En 2014, la Commission européenne avait pris une de ces décisions susceptibles de s’aliéner les citoyens en refusant d’enregistrer l’initiative citoyenne «Stop TTIP», laquelle demande la fin des négociations pour un traité de libre-échange entre les Etats-Unis et l’Europe. L’argument de Bruxelles était aussi simple qu’inacceptable: une telle initiative ne peut interrompre un processus en cours et elle constitue une immixtion dans le déroulement d’une procédure législative.

La Commission, à l’époque, était violemment critiquée en raison de l’opacité des négociations et des risques que comporte un tel traité pour les normes européennes de sécurité et de protection des consommateurs ainsi que pour le modèle social des pays de l’UE. Mais elle défendait coûte que coûte ce traité dont elle attendait monts et merveilles tant au niveau de la croissance que de l’emploi. Et ce, alors que le scepticisme croissait dans la société civile.

Avec l’incertitude sur la position américaine en matière de commerce extérieur suite à l’élection de Donald Trump, les négociations étaient de facto gelées. Entretemps, la Commission avait finalisé un accord avec le Canada (CETA) dont elle vantait les mérites. Le CETA, disait-elle, pourrait servir de modèle pour un futur traité avec les Etats-Unis. Car la Commission dispose toujours d’un mandat de négociation de la part des Etats membres et les Etats-Unis n’ont pas enterré le TTIP. La Commission était donc prête à repartir comme en 14. C’était sans compter sur la Cour de justice de l’Union européenne (CJUE). Les juges du Kirchberg ont décidé, le mercredi 10 mai, de remettre Bruxelles à sa place. Les juges européens sont on ne peut plus clairs dans leur arrêt: l’initiative citoyenne «ne constitue pas une immixtion inadmissible dans le déroulement de la procédure législative, mais le déclenchement légitime d’un débat démocratique en temps utile.»

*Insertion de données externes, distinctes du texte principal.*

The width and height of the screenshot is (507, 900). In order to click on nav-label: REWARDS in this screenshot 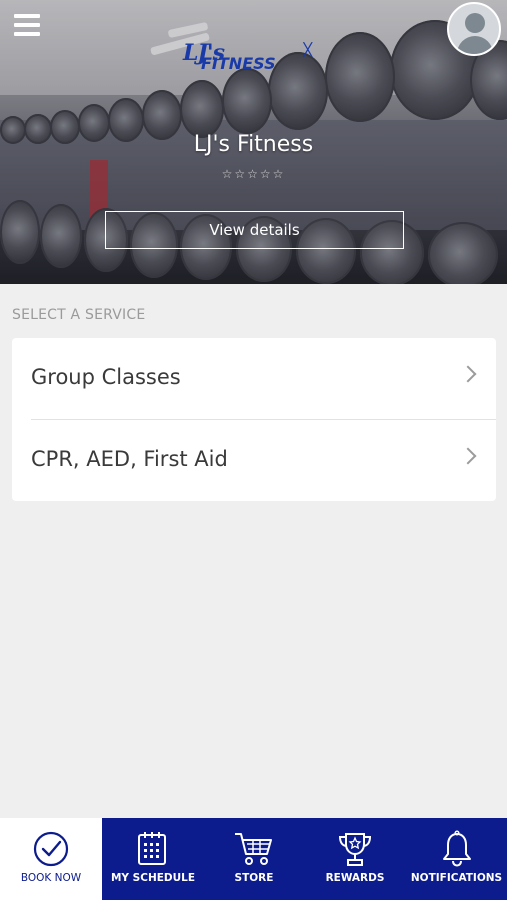, I will do `click(355, 878)`.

Les commissaires et leur président continuent pourtant à se montrer durs d’oreille. Au lendemain des élections présidentielles françaises où le Front national, malgré sa défaite, fait un score historique, la Commission met en garde la France sur sa politique budgétaire et prépare un nouveau plan d’austérité pour une Grèce déjà exsangue. Qui peut encore prendre cette Commission au sérieux lorsqu’elle parle d’une Europe sociale à l’écoute du citoyen? Question rhétorique, cela va de soi.